▶ WORK TASK
Please repeat the entries exactly as they appear and omit any images.
++++
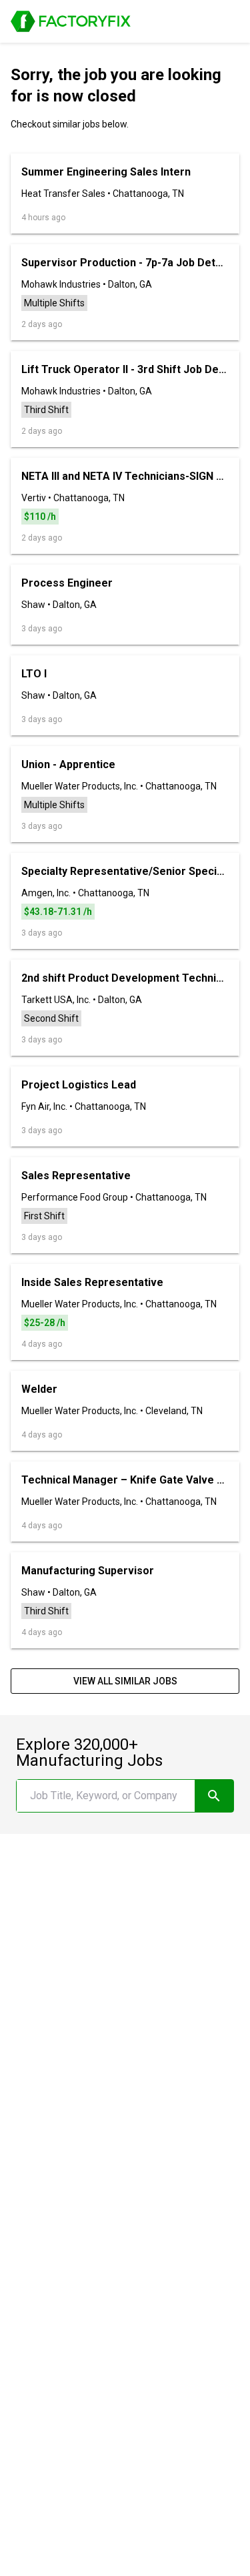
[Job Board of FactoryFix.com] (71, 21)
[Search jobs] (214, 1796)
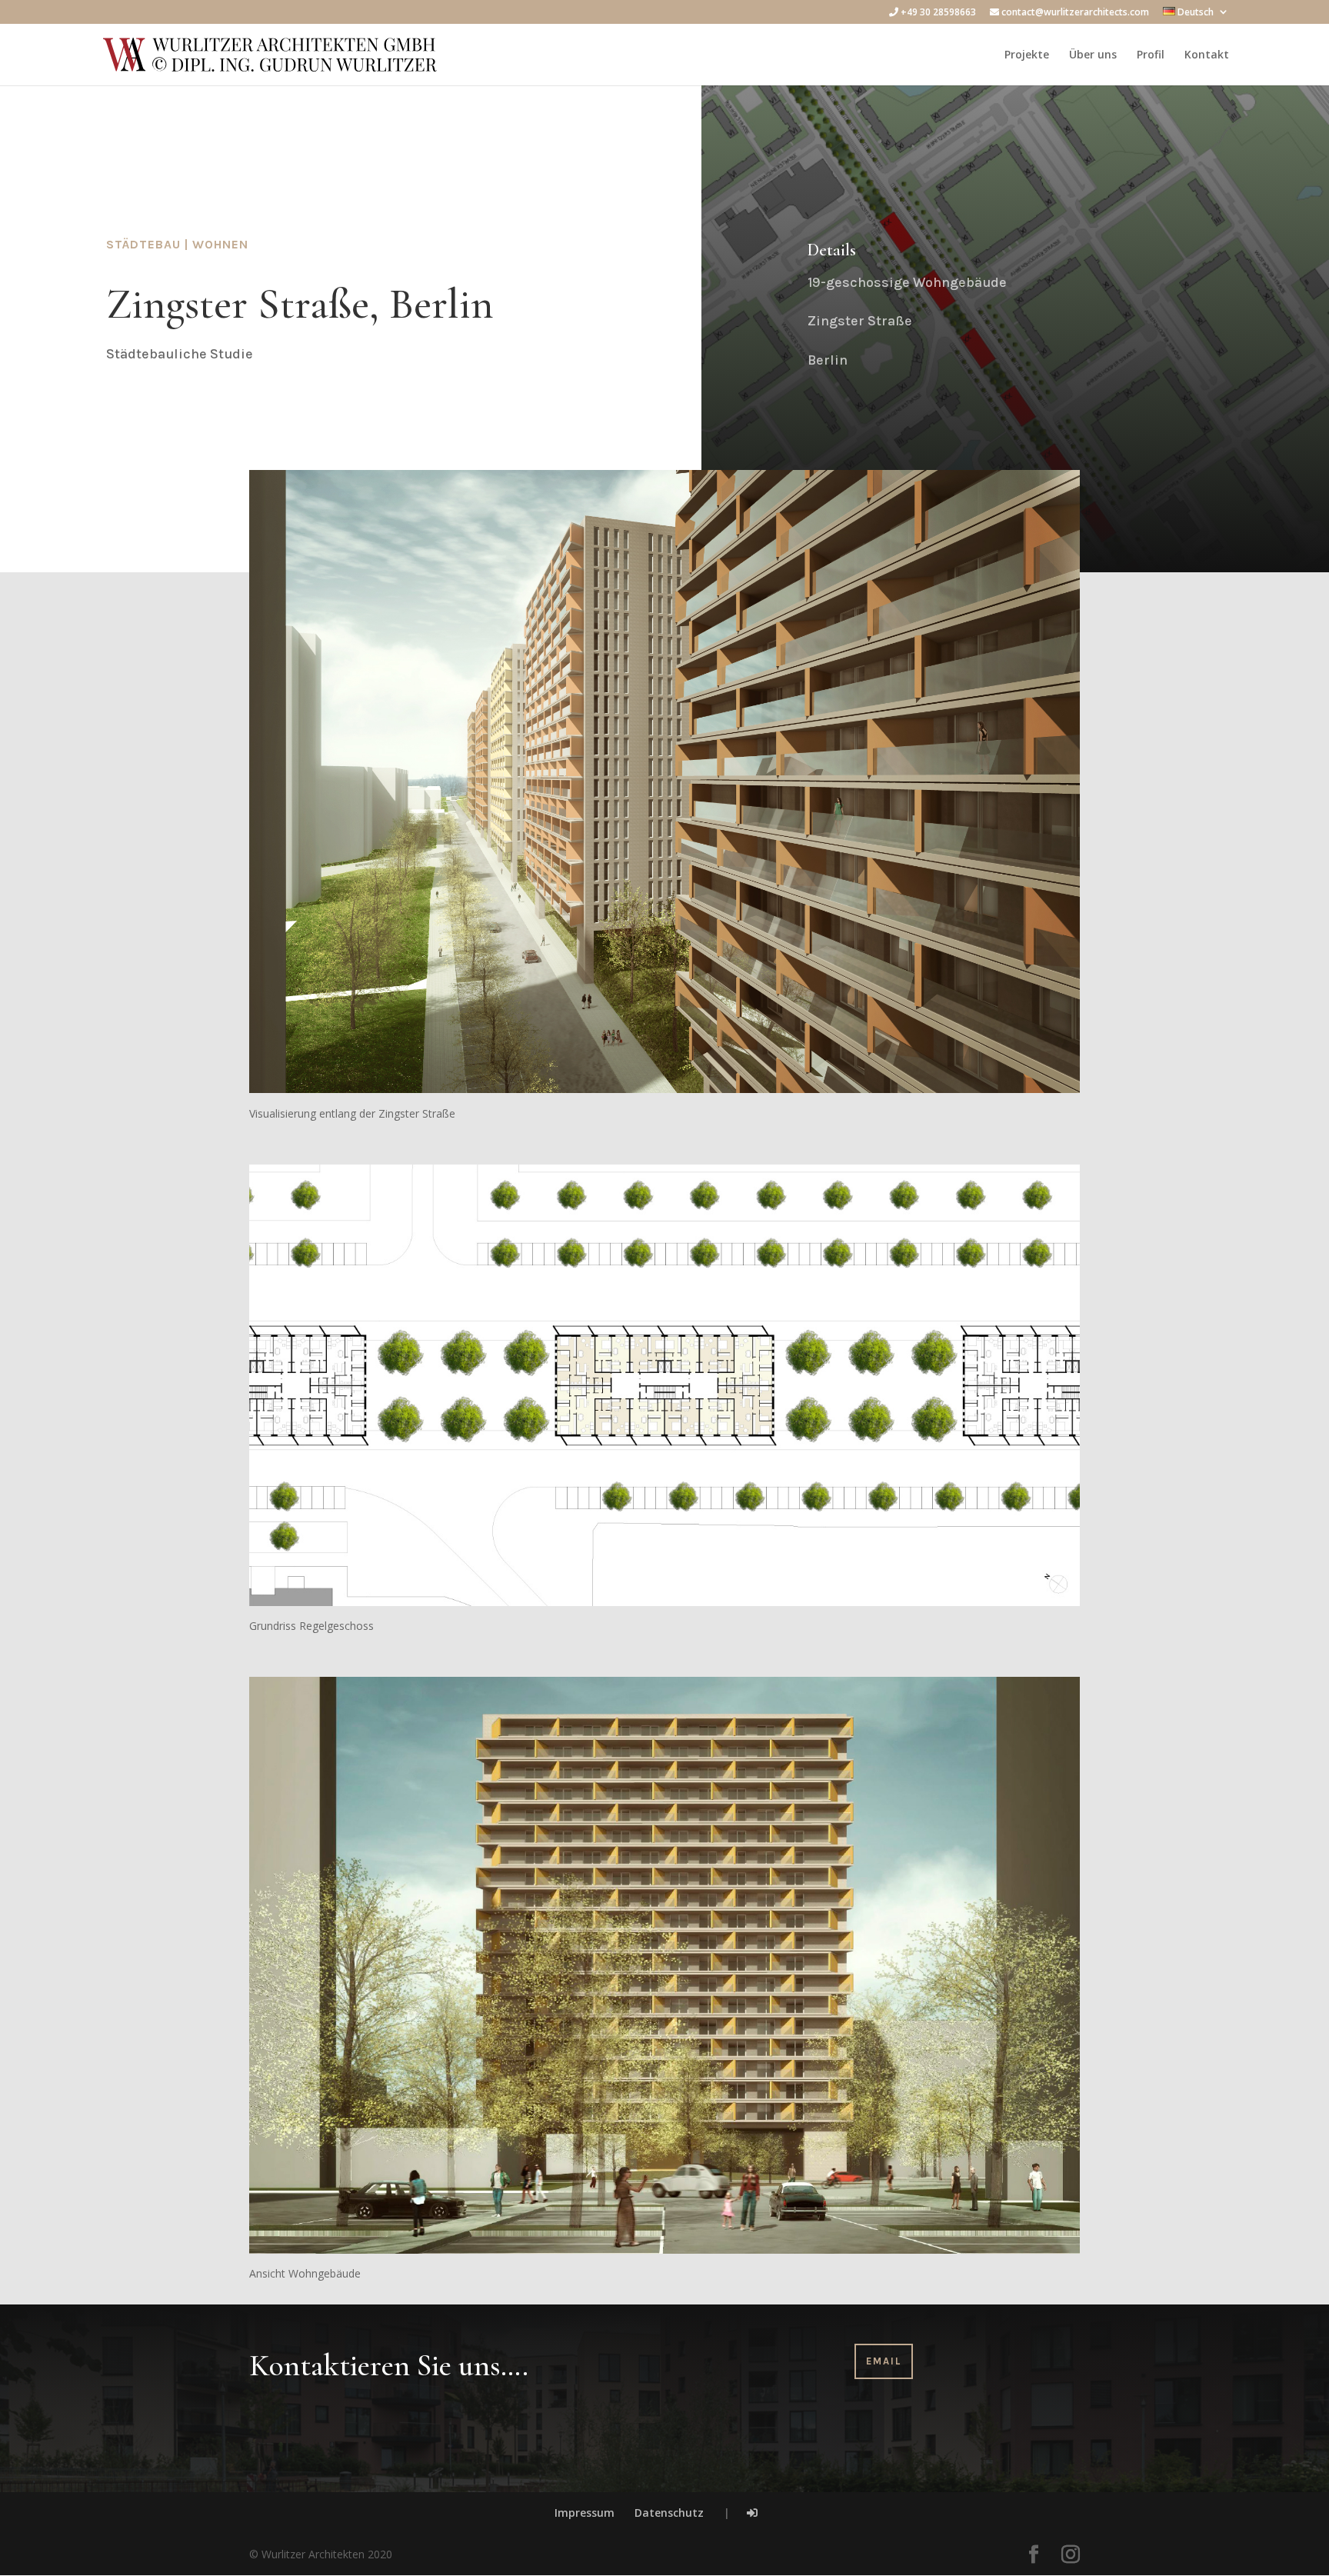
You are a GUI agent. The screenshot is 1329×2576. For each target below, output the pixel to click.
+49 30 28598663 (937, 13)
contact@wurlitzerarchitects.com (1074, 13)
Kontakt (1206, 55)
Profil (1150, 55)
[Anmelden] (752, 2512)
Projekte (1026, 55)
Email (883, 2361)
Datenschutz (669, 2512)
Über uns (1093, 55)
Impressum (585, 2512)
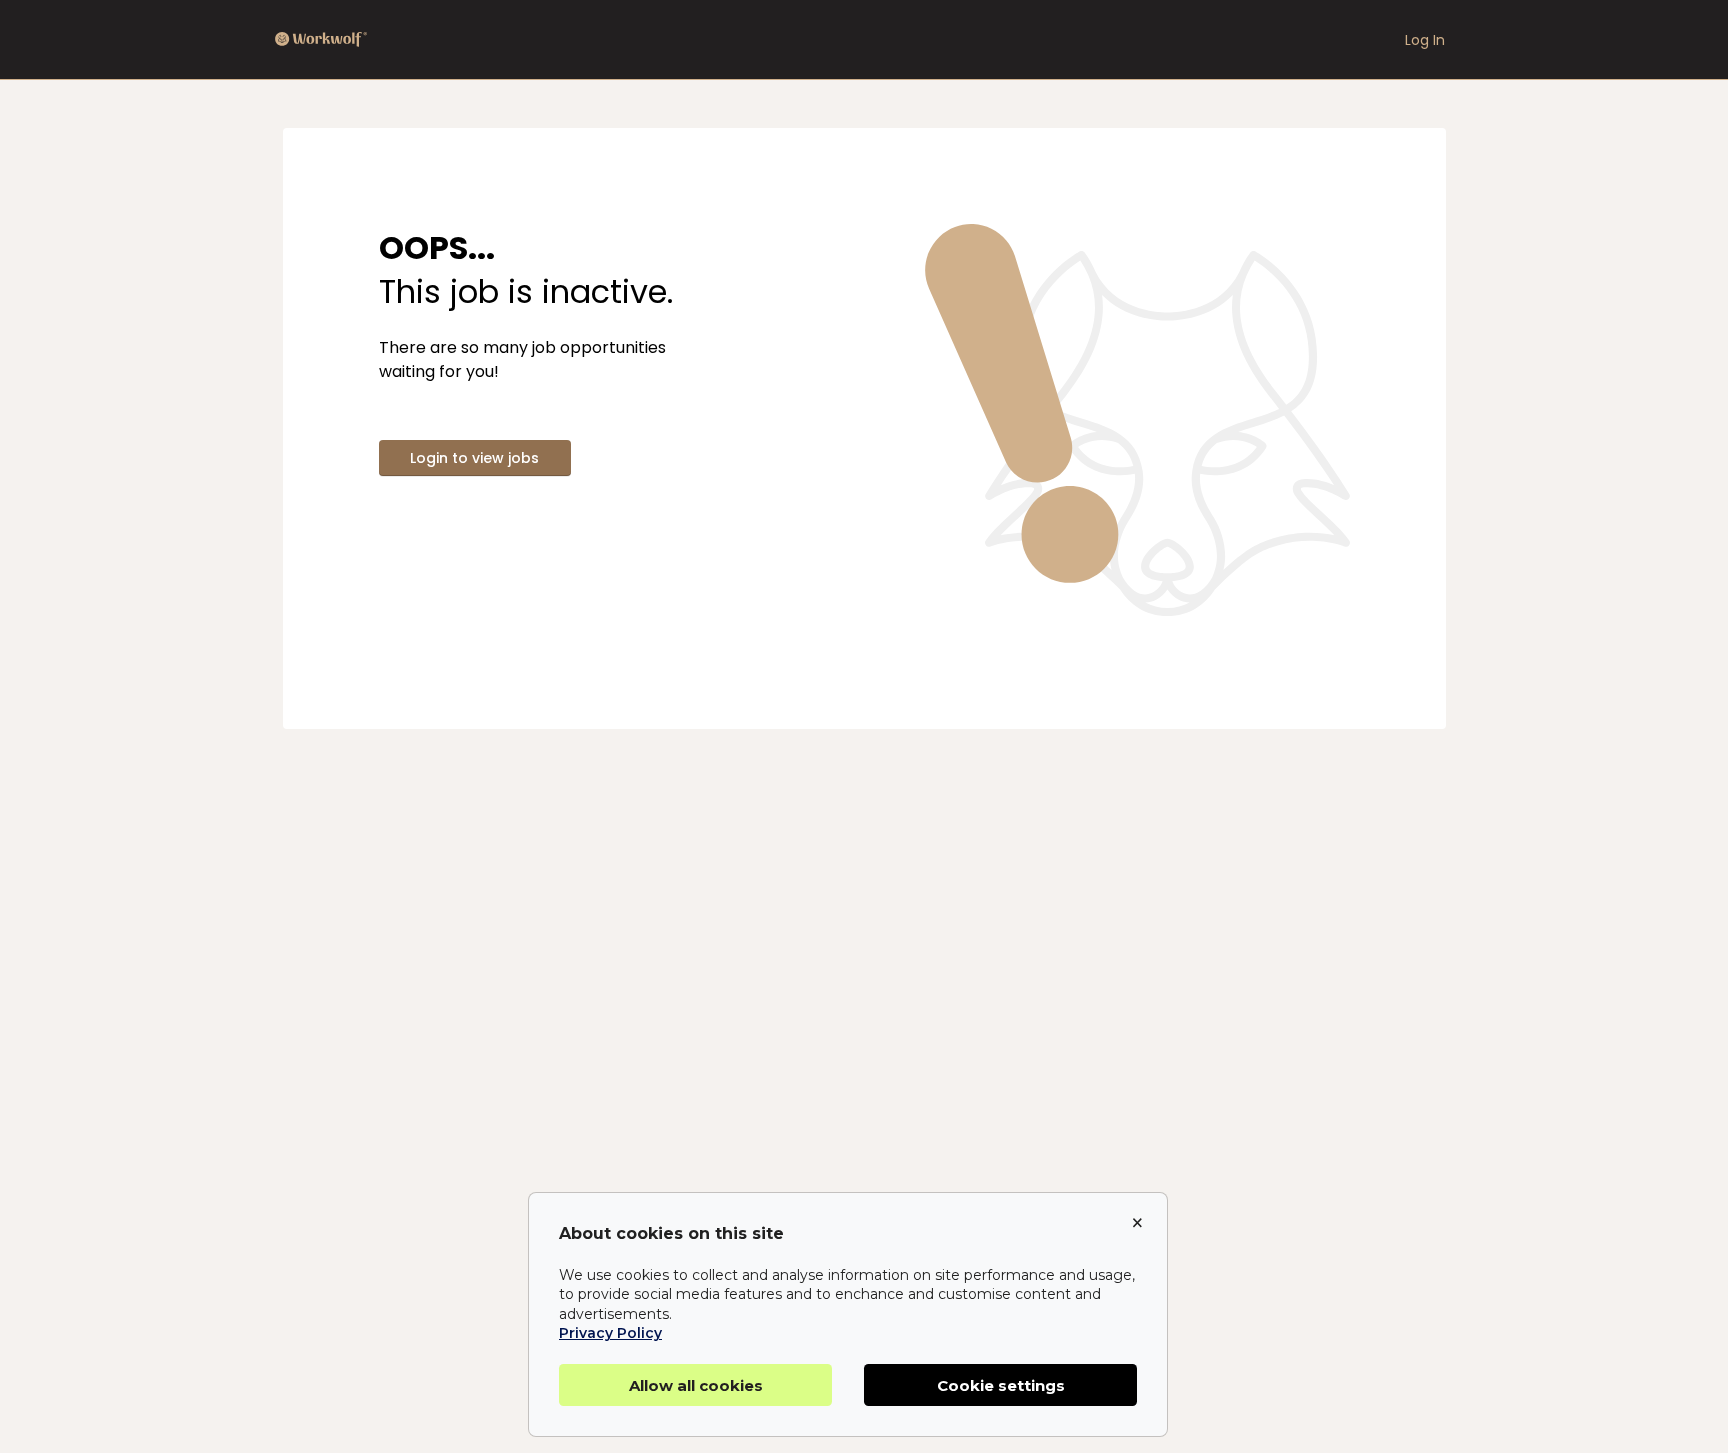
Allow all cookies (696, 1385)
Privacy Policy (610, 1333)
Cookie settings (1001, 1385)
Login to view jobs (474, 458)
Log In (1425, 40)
++++
▶ ANSWER SECTION
[Job Board of FactoryFix.com] (71, 21)
[Search jobs] (214, 1796)
You are a GUI agent. The screenshot is 1329×2576. For each target below, output the pixel to click.
+49 30 28598663 (937, 13)
contact@wurlitzerarchitects.com (1074, 13)
Kontakt (1206, 55)
Profil (1150, 55)
[Anmelden] (752, 2512)
Projekte (1026, 55)
Email (883, 2361)
Datenschutz (669, 2512)
Über uns (1093, 55)
Impressum (585, 2512)
Allow all cookies (696, 1385)
Privacy Policy (610, 1333)
Cookie settings (1001, 1385)
Login to view jobs (474, 458)
Log In (1425, 40)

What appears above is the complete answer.